If I'm not seeing and meeting with folk who've been bereaved, I'm preparing for funeral services. And if I'm not preparing these funeral services, the chances are I'm conducting one!
There wasn't a huge big crowd at the one today. Enough to make the singing loud and strong. Enough to give a real sense of occasion. But not a huge crowd.
Most of the folk who were present I didn't know. Which is often the case. Some knew the man who had died. Some were the friends of his wife. And some came along, as her friends and her colleagues from work, in support of his daughter.
I don't know who they are or what their different circumstances are at all. All I know is that this may be the one chance that they have to be challenged to think through what life's all about, and why it is that Jesus is important.
A lady came up at the end and thanked me for the service and, as she put it - "arguing the case for Christian civilisation."
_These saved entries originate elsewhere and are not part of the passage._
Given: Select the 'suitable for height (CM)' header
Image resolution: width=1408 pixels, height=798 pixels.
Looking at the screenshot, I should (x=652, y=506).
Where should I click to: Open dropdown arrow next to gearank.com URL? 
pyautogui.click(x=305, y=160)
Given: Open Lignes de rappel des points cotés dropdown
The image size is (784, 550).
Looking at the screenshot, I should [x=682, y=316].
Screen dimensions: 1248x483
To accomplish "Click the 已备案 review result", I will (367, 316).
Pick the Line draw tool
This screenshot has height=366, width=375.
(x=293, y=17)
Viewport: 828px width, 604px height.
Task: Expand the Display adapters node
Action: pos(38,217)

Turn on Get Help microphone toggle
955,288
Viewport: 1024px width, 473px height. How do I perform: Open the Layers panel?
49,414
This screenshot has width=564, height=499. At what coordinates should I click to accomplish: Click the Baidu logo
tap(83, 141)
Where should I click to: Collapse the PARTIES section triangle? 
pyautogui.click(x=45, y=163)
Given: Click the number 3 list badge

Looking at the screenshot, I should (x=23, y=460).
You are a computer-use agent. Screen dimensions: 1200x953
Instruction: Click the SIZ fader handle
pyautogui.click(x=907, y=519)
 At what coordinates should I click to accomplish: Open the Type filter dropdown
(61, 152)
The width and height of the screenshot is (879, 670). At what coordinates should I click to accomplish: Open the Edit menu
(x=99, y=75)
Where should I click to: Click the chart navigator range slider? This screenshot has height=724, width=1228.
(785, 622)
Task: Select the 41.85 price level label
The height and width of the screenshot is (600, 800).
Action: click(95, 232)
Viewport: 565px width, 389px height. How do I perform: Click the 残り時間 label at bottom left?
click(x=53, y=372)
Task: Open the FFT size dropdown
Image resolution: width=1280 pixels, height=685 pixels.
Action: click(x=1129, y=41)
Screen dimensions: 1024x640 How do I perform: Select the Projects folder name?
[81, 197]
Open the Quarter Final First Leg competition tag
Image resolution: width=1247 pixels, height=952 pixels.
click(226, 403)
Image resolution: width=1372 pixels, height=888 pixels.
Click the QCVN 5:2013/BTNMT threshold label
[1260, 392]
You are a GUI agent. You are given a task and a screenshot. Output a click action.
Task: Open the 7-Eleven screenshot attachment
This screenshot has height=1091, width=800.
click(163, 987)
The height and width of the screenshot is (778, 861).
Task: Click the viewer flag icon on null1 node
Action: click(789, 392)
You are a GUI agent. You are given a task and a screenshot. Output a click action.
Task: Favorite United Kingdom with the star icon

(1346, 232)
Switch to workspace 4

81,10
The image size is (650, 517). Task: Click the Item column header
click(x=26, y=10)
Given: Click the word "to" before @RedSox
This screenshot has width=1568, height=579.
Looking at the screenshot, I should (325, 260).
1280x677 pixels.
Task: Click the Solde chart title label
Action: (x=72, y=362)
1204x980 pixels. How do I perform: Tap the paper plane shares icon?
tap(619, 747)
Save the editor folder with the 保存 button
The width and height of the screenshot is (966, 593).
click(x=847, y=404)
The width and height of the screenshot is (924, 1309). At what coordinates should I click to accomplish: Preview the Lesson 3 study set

I fear that maybe slightly overstates the thing. I don't want to rise above my station.
But she's right in a sense. I won't just speak about the person who has died. I'll try and put that person's life and death in context, and point folk to the Lord.
That's what I'm called to be doing, after all. Not to be saying nice things about people who're no longer there (although I try to do that as well, of course). But to be bringing the word and the call of the Lord, who is always emphatically present.
In the end, and at the end, it's with him that we all have to do.